Press Release
Brenda L Croft
subalter/N/ative dreams
With a diverse career as an artist, researcher and independent curator, Brenda L. Croft has been creating multi-disciplinary, multi-platform work formore than three decades.In 2015 she received a National Indigenous Arts Award Fellowship from the Aboriginal and Torres Strait Islander Arts Board of the Australia Council for the Arts in recognition of her practice. She is a member of the Gurindji/Malngin/Mudpurra peoples from the Northern Territory of Australia, and of Anglo-Australian/German/Irish heritage. Her artworks draw on personal and public archives and explore issues faced by contemporary Indigenous peoples and the ongoing impact of colonisation in Australia since 1788. Through her work she aims to give “a voice to the voiceless, making the invisible visible” – listening, seeing, being and sharing.
For subalter/N/ative dreams, Croft has been working closely with her family and community at Wave Hill and Victoria River regions in the Northern Territory and dislocated Gurindji community members elsewhere.

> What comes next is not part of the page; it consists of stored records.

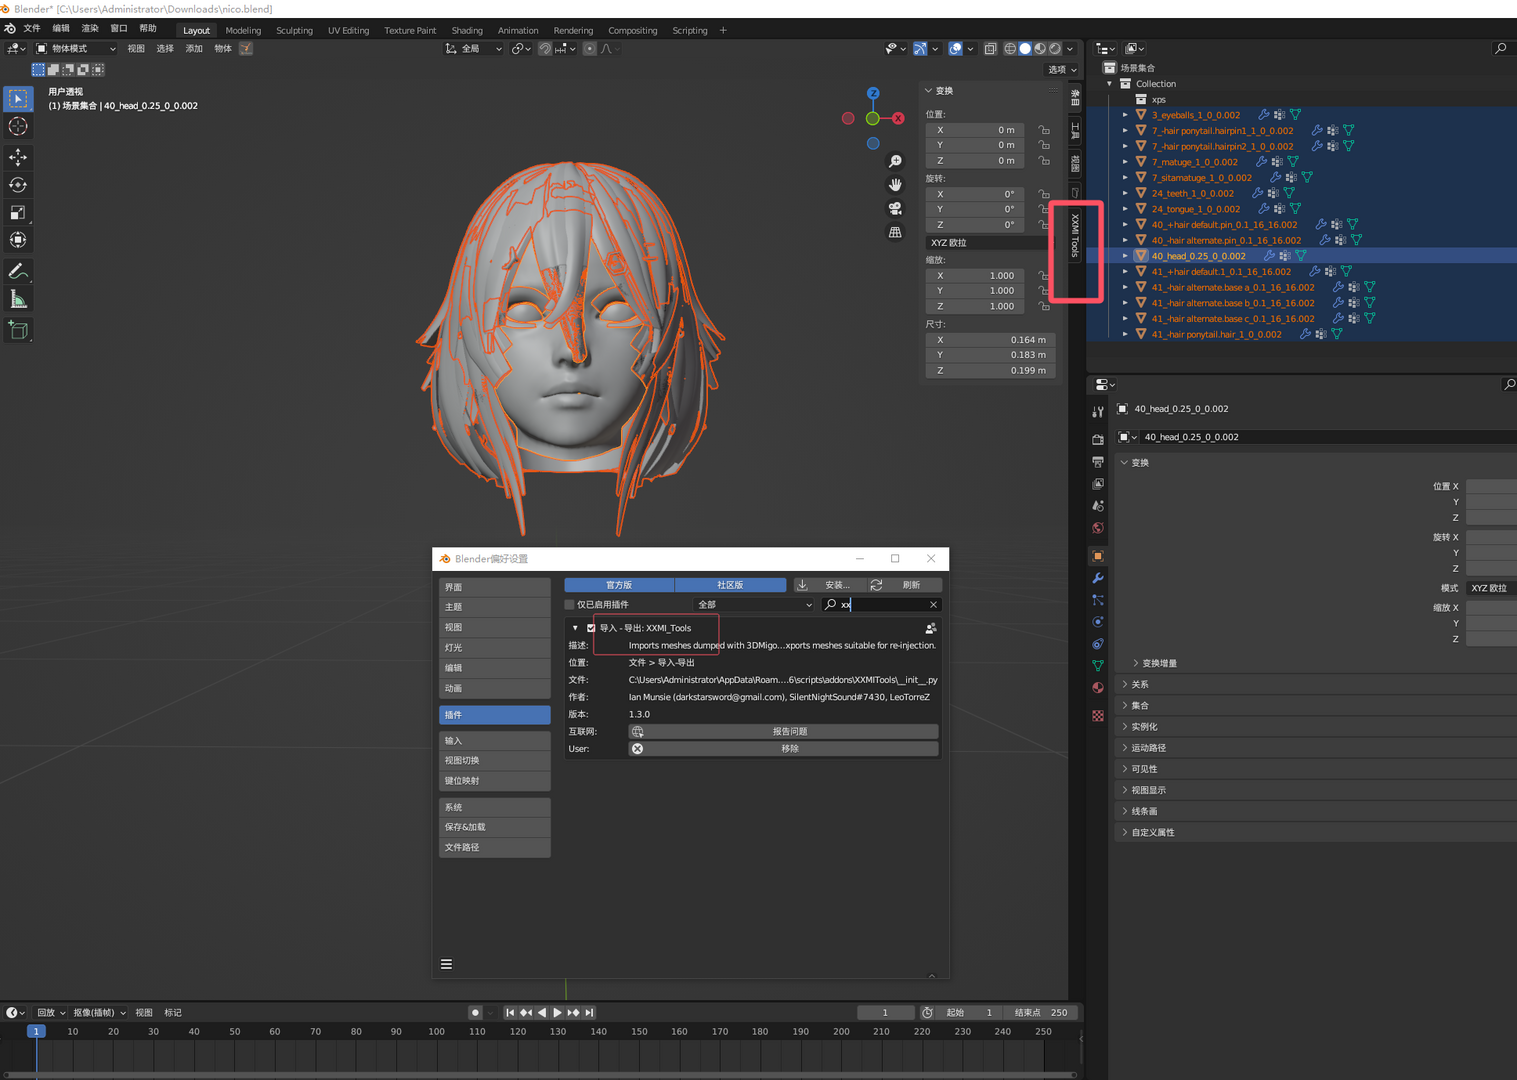Viewport: 1517px width, 1080px height.
Task: Toggle lock on location X field
Action: pos(1044,130)
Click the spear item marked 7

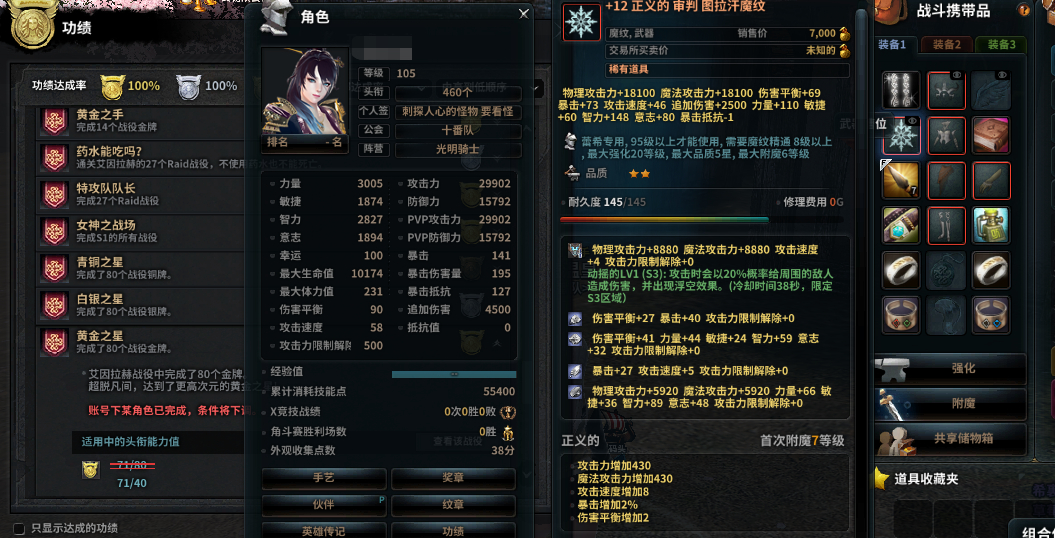tap(902, 180)
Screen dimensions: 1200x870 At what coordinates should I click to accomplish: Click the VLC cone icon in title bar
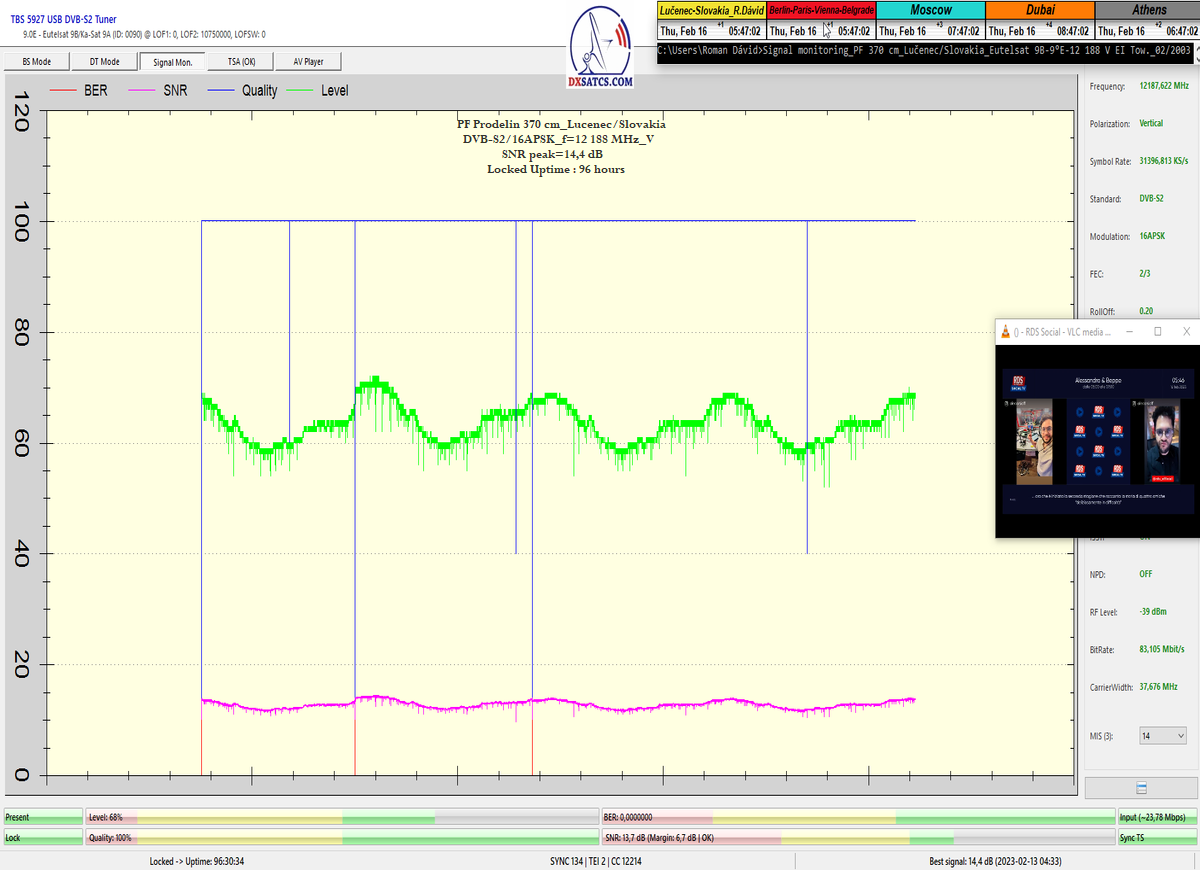click(1004, 331)
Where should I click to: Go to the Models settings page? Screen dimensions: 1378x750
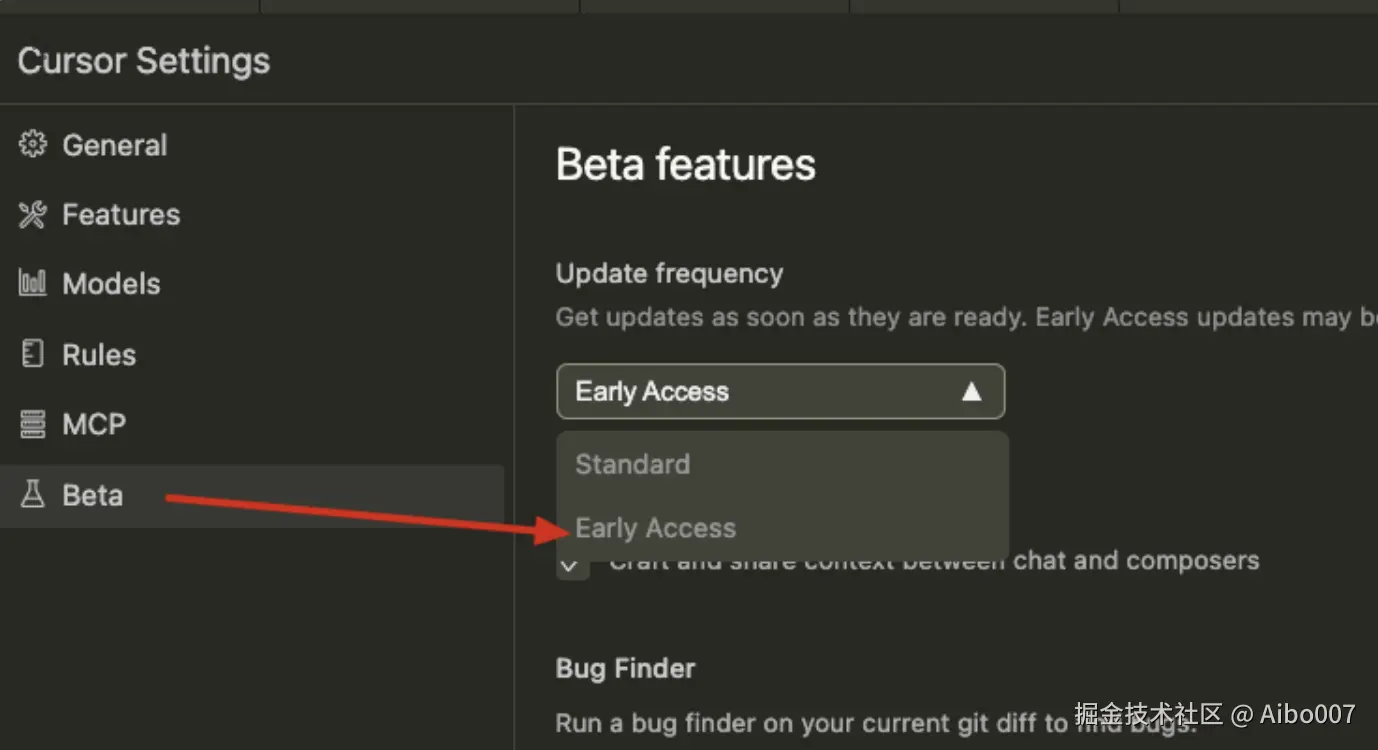click(x=111, y=284)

The timing of this exhibition has a many-layered significance for Croft; it is the 20th anniversary of the death of her father Joe, a member of the Stolen Generations, the 40th anniversary of the NT Land Rights Act and the 50th anniversary of the Gurindji Walk-Off from Wave Hill Station on 23 August, 1966. The Gurindji Walk-Off was a defining moment, not only for Indigenous peoples but in Australian history. A committed group of Traditional Custodians walked off one of the country’s largest pastoral stations in a profound act of resistance and self-determination. It marked a nine-year long strike and engendered the birth of the national land rights movement.

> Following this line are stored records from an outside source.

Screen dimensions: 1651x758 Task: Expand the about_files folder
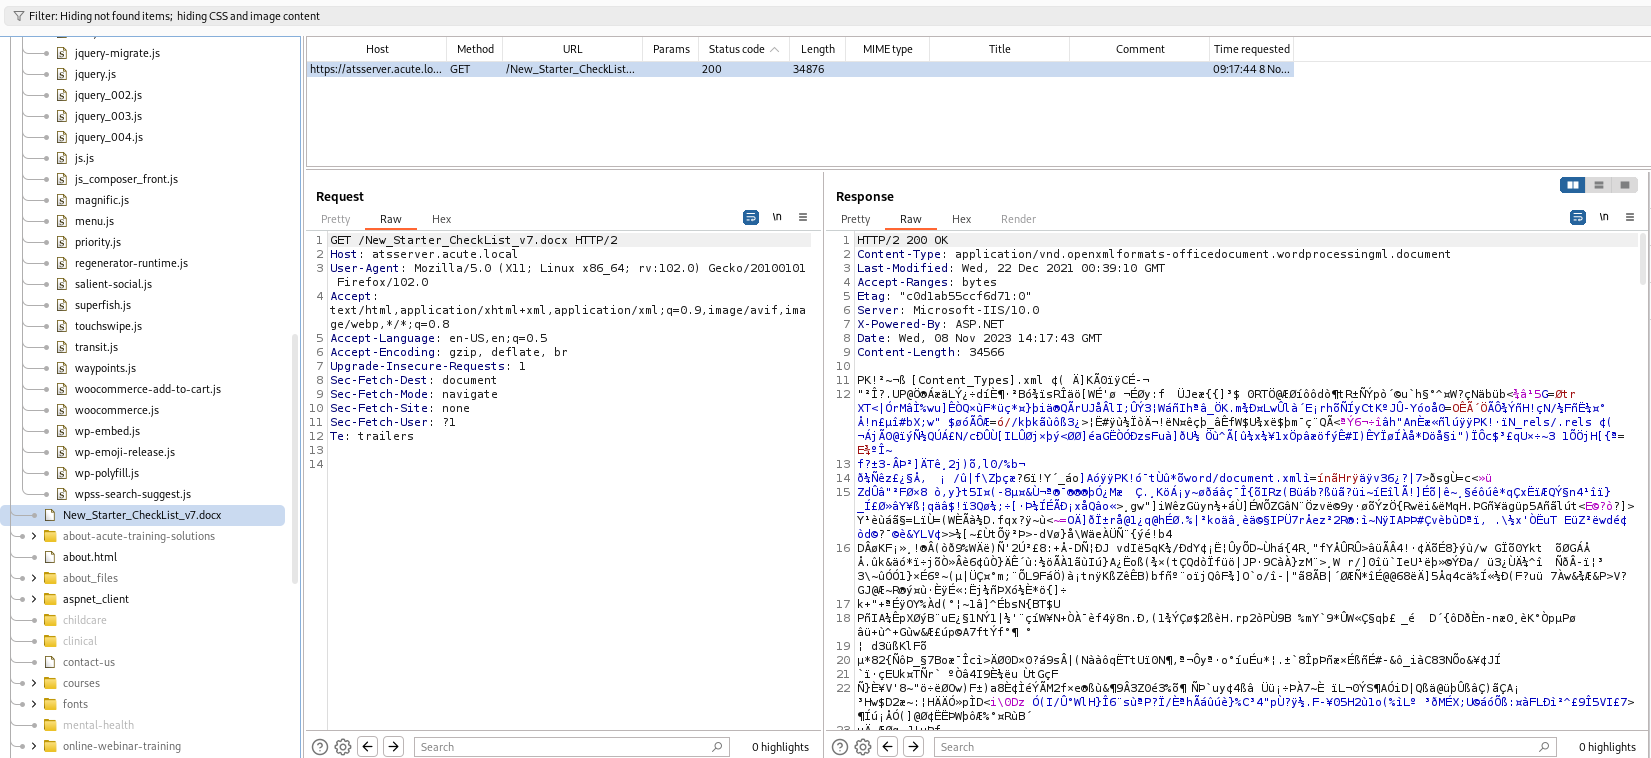[34, 578]
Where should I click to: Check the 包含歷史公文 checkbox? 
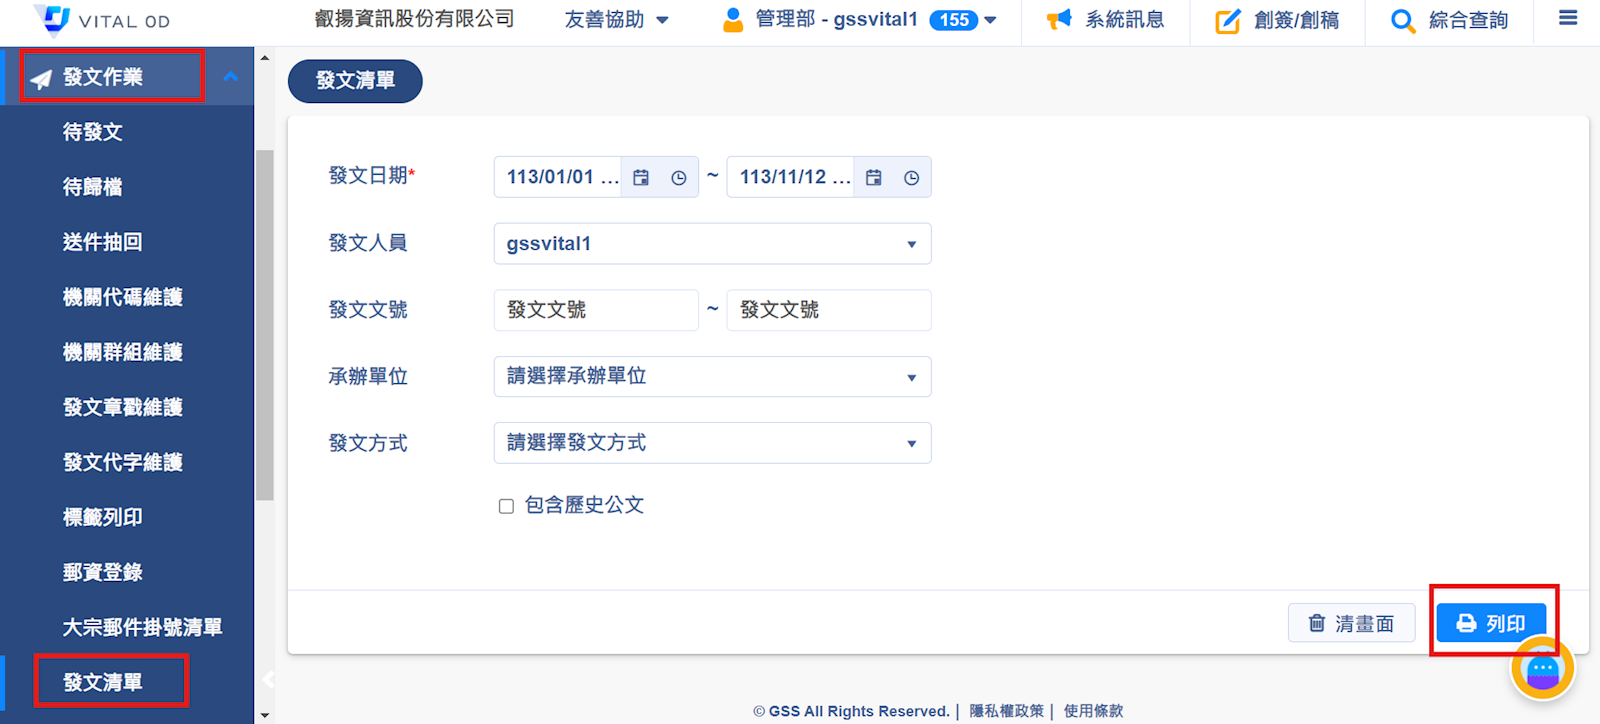point(506,506)
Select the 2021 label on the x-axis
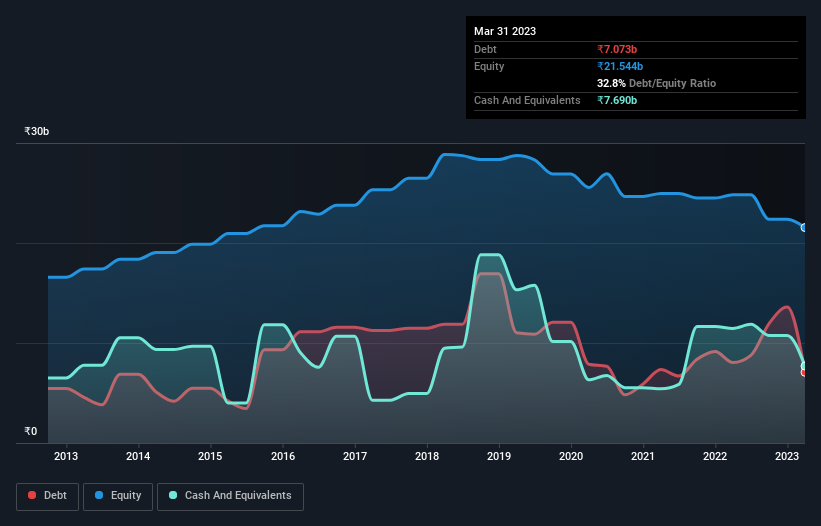Screen dimensions: 821x526 click(x=643, y=456)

Croft’s work considers the ongoing legacies of colonisation; how many Indigenous peoples were dispossessed of their language, ceremony and cultural connections and how the imposed language and culture has been used to define, constrict and displace Indigenous people within their own lands. In a brutally honest, immersive body of work, a series of self-portraits on country features Croft on traditional homelands and in displaced communities, looking straight down the barrel of the lens, defiantly present and unapologetic. Another series features images of the artist drawn from original wet collodian plates where she appropriates descriptors used for her father and others in her immediate and extended family – full-blood, half-blood, half-caste, quarter-caste, quadroon, abo. Her image challenges such debasing classifications used to subjugate Indigenous people now, as in the past, whilst also highlighting there is no single Indigenous way of being.
In shut/mouth/scream, Croft’s face is dissected by the frame and starkly echoes an image of her paternal grandmother taken many years before during medical research. Trac(k)ed through the public archives, the latter image was located seven decades after it had been taken at Kahlin Aboriginal Compound in Darwin where Croft’s grandmother and father had been taken in the late 1920s. Its reclamation, through Croft’s visual call and response, is an angry howl at the abject treatment meted out not only to her grandmother and other family members, but to all Indigenous peoples impacted by authoritarian regimes, which continues to this day.